[[ Data shown open ]]

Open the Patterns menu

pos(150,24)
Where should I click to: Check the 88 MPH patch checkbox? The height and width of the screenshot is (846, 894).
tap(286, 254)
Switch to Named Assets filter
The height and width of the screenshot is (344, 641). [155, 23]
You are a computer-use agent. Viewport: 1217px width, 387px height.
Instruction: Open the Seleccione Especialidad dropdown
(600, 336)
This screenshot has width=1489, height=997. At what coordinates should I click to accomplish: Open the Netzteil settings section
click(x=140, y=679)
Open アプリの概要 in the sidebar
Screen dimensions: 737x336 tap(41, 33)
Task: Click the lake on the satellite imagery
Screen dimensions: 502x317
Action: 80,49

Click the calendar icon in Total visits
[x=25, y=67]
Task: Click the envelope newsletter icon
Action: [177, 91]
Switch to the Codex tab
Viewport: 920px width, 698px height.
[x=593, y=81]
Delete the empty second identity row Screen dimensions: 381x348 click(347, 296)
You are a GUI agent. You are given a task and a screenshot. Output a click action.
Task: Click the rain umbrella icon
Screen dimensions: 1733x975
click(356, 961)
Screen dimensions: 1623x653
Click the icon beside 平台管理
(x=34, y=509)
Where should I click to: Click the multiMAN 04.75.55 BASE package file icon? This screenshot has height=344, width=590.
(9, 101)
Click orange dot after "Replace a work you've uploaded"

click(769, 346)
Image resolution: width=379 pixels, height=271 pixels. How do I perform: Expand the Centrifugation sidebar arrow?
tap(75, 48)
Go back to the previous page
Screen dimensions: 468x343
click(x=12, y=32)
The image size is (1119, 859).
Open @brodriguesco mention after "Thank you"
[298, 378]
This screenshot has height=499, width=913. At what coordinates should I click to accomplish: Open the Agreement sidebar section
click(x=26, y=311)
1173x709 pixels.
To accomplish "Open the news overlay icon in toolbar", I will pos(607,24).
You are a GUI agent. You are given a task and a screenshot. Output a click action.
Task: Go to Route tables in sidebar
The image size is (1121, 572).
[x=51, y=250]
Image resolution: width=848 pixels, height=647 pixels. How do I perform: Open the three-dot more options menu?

[[ Data shown closed ]]

- Exercise requirements: With the line containing "This screenshot has height=499, width=913." as the first and the last line above as the final one, copy those lines exactly and no others.

- Output of the task:
This screenshot has height=499, width=913. At what coordinates should I click to accomplish: Open the Agreement sidebar section
click(x=26, y=311)
1173x709 pixels.
To accomplish "Open the news overlay icon in toolbar", I will pos(607,24).
You are a GUI agent. You are given a task and a screenshot. Output a click action.
Task: Go to Route tables in sidebar
The image size is (1121, 572).
[x=51, y=250]
Image resolution: width=848 pixels, height=647 pixels. How do I perform: Open the three-dot more options menu?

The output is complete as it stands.